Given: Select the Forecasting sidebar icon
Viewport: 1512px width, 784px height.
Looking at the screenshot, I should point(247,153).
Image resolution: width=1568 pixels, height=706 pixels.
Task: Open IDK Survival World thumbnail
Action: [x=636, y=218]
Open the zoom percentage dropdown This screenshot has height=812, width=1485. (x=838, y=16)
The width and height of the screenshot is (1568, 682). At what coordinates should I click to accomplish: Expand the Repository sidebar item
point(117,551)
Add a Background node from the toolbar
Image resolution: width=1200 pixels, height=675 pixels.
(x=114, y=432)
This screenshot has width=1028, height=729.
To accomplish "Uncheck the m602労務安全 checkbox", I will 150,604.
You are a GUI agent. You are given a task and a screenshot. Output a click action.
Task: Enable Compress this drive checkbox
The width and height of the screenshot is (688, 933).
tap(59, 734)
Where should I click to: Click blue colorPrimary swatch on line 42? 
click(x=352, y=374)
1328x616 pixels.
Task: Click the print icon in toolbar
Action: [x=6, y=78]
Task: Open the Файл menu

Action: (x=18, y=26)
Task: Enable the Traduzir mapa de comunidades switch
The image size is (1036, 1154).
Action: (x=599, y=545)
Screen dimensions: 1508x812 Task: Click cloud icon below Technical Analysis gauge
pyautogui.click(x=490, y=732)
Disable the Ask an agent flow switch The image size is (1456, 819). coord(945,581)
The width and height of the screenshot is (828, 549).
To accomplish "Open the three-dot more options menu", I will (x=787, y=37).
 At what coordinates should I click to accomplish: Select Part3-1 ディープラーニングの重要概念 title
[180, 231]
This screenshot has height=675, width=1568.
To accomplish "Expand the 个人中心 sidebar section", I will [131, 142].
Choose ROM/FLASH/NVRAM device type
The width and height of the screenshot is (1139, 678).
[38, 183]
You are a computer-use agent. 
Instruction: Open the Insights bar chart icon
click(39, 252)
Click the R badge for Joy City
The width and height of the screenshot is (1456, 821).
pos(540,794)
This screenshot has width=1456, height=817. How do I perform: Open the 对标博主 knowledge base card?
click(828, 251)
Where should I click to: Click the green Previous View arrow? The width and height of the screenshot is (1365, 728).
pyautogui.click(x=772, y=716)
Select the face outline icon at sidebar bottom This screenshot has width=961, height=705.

▶ Aim
Copy all of the items above again, substituting "side panel" for every "sidebar" and leaving everything else unchanged.

▶ Problem solution
Given: Select the Forecasting side panel icon
Viewport: 1512px width, 784px height.
Looking at the screenshot, I should point(247,153).
Image resolution: width=1568 pixels, height=706 pixels.
Task: Open IDK Survival World thumbnail
Action: [x=636, y=218]
Open the zoom percentage dropdown This screenshot has height=812, width=1485. (x=838, y=16)
The width and height of the screenshot is (1568, 682). At what coordinates should I click to accomplish: Expand the Repository side panel item
point(117,551)
Add a Background node from the toolbar
Image resolution: width=1200 pixels, height=675 pixels.
(x=114, y=432)
This screenshot has width=1028, height=729.
To accomplish "Uncheck the m602労務安全 checkbox", I will 150,604.
You are a GUI agent. You are given a task and a screenshot. Output a click action.
Task: Enable Compress this drive checkbox
The width and height of the screenshot is (688, 933).
tap(59, 734)
Where should I click to: Click blue colorPrimary swatch on line 42? 
click(x=352, y=374)
1328x616 pixels.
Task: Click the print icon in toolbar
Action: [x=6, y=78]
Task: Open the Файл menu

Action: (x=18, y=26)
Task: Enable the Traduzir mapa de comunidades switch
The image size is (1036, 1154).
Action: (x=599, y=545)
Screen dimensions: 1508x812 Task: Click cloud icon below Technical Analysis gauge
pyautogui.click(x=490, y=732)
Disable the Ask an agent flow switch The image size is (1456, 819). coord(945,581)
The width and height of the screenshot is (828, 549).
To accomplish "Open the three-dot more options menu", I will (x=787, y=37).
 At what coordinates should I click to accomplish: Select Part3-1 ディープラーニングの重要概念 title
[180, 231]
This screenshot has height=675, width=1568.
To accomplish "Expand the 个人中心 side panel section", I will [131, 142].
Choose ROM/FLASH/NVRAM device type
The width and height of the screenshot is (1139, 678).
[38, 183]
You are a computer-use agent. 
Instruction: Open the Insights bar chart icon
click(39, 252)
Click the R badge for Joy City
The width and height of the screenshot is (1456, 821).
pos(540,794)
This screenshot has width=1456, height=817. How do I perform: Open the 对标博主 knowledge base card?
click(828, 251)
Where should I click to: Click the green Previous View arrow? The width and height of the screenshot is (1365, 728).
pyautogui.click(x=772, y=716)
Select the face outline icon at side panel bottom This screenshot has width=961, height=705.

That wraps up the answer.